You could be forgiven some eye-rolling if you read a brief synopsis of Let The Right One In and think: “a human/vampire love story? Well, that’s been done to death”.
Yet John Ajvide Lindqvist’s novel—first published in Sweden in 2004 and in the UK in 2007—is a searing, complex and compassionate story that completely reinvents the genre. Set in the 1980s on a run-down suburban sink estate in Sweden, Oskar is a lonely, bullied 13-year-old who one day meets Eli, a girl about his age who recently moved into the apartment complex, whom he soon realises is a vampire that has been killing residents in town.
The two leads could not be further from the glamorous human/vampire couples of other books in the genre like Twilight’s Bella and Edward. Oskar is pudgy, sullen, a serial shoplifter and binge eater who still wets his trousers. Meanwhile, Eli is bedraggled, smells of death and corruption and is often caked in blood because she has to feed every day.
Lindqvist’s writing is spare, creepy and disturbing.

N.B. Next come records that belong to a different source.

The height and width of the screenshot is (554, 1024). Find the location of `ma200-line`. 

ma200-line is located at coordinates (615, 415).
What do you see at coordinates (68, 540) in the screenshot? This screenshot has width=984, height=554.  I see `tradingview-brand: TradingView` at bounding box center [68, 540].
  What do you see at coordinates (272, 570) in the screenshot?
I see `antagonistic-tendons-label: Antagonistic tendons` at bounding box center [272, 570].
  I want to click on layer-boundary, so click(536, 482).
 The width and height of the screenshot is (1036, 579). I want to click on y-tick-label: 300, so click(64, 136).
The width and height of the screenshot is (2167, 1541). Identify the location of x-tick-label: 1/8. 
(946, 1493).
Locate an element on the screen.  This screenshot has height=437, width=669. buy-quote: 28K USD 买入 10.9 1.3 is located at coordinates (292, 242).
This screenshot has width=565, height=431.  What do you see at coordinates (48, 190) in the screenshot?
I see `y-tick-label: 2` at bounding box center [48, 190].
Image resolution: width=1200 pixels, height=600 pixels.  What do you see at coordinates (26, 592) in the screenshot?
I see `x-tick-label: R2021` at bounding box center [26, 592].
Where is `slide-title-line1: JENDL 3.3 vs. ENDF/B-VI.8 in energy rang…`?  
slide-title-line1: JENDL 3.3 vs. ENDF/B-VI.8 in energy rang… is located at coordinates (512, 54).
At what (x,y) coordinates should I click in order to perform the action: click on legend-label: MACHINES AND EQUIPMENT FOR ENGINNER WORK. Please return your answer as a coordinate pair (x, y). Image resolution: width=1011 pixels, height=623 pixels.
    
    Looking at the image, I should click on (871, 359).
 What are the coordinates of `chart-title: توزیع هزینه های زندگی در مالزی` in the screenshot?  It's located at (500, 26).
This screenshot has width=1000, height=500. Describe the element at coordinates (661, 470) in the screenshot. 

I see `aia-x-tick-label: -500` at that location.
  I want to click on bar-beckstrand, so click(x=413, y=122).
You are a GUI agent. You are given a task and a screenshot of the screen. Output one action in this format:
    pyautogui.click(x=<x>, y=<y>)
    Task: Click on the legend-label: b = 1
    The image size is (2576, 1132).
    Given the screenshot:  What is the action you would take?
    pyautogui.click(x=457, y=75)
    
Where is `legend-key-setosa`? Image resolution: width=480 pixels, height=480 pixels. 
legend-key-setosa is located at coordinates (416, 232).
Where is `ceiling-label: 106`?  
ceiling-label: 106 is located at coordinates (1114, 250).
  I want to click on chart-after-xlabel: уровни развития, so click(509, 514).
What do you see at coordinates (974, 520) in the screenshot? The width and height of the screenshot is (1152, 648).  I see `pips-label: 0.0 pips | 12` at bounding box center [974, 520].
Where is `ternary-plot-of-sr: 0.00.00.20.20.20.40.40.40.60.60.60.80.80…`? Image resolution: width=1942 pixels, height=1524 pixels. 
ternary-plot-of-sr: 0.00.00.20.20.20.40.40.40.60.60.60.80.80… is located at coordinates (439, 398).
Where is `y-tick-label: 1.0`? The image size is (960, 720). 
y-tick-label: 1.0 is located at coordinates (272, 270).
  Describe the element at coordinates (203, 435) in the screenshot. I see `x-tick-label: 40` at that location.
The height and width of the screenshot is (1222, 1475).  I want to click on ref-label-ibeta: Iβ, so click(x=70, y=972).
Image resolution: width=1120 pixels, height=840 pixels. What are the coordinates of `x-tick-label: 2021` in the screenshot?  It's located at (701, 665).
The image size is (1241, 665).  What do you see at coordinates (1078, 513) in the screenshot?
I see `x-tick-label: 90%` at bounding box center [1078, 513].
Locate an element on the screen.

He shows both sides of Eli, a monster (when she kills she does so messily, ripping open necks, then snapping the heads of her victims so they don’t also become vampires), yet someone who is ultimately driven by a very human need to escape her own aching loneliness, which matches Oskar’s. Their relationship is one of the most unconventional in literature; yet it is beautiful and utterly believable.